Parts of them are summarized in the following Table 1 . 

As we all know, RNA-seq could convert the sample of mRNA into cDNA and sequence on a high-throughput platform. The primary data obtained from RNA-seq are mapped, assembled into expression summaries and normalized. Then, we can get the statistical test of differential expression [20] . In this article, we use the existing public RNA-seq expression data of potential COVID-19 receptors genes and obtain their specific tissue distribution according to different standards of three databases. These standards can be found on their online websites. It is precisely because of these RNA-seq data of COVID-19 that we could speculate on the results of these potentially involved organs. According to the above results, four potential invasive receptor genes (ACE2, CD209, CLEC4M and BSG) of COVID-19 are co-expressed in the lungs, liver, placenta and testis. Except for CLEC4M, the receptor L-SIGN, the other three genes are expressed in the heart, intestine, kidney, gall bladder, blood vessels and partly in hematopoietic cells and brain tissue. Among these four genes, we pay attention to the distribution of ACE2, which has been identified as an aggressive receptor. From these results, we could speculate that the potentially high-risk organs which are vulnerable to COVID-19 infection may be lungs, intestine, kidney, testis, heart, liver, placenta, hematopoietic tissue and nerve tissue.

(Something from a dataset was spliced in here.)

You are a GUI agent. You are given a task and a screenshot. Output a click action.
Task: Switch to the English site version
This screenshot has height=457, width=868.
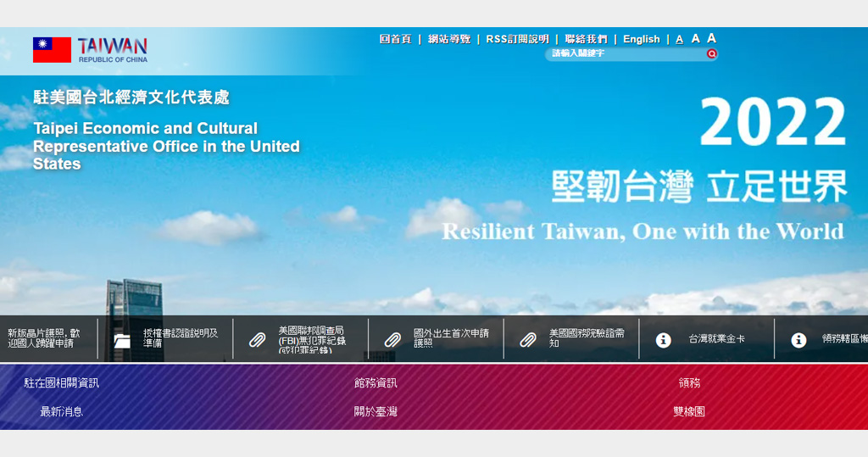tap(641, 39)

Referring to the clinical characteristics of existing COVID-19 cases, Fang et al. [5] systematic retrospective study data included 3470 patients, 'their most common clinical symptoms were fever (83%), cough (61%), fatigue (37.9%), increased sputum (28.7%), dyspnea (14.5%)', all of which were consistent with the manifestations of viral pneumonia. Second, 'there were fewer patients with gastrointestinal symptoms, such as anorexia, nausea and vomiting (8.9%) and diarrhea (6.1%)'. Their common complications included acute respiratory distress syndrome (ARDS; 8.9%) and acute renal failure (2.1%). According to the fact that COVID-19 can be transmitted through the respiratory tract and digestive tract, these findings all indicate that COVID-19 has the ability to invade the lungs, intestines and kidney, which is consistent with our results. In addition, studies on the relationship between COVID-19 and renal function show that it is common for patients to have elevated levels of proteinuria, plasma creatinine and blood urea nitrogen [21] . In another study by Guan et al. [22] , laboratory indicators such as LDH (41.0%), creatine kinase (13.7%), ALT (21.3%) and AST (22.2%), may indirectly indicate the damage of heart and liver after the virus invasion. However, based on the distribution of receptors in endocardial cells, cardiomyocytes and vascular endothelial cells of the heart, it is speculated that if the virus could attack the heart, it may cause the degeneration and necrosis of cardiomyocytes, exfoliation of endothelial cells, subendocardial ischemia and coronary atherosclerosis, leading to cardiac dysfunction and even cardiovascular diseases.

Apart from the large amount of clinical data mentioned above, in other aspects, although the distribution of these potential receptors is also abundant in testis, placenta and hematopoietic tissue, little attention has been paid to whether COVID-19 will cause unknown damage to these organs or affect blood safety and invade the nervous system.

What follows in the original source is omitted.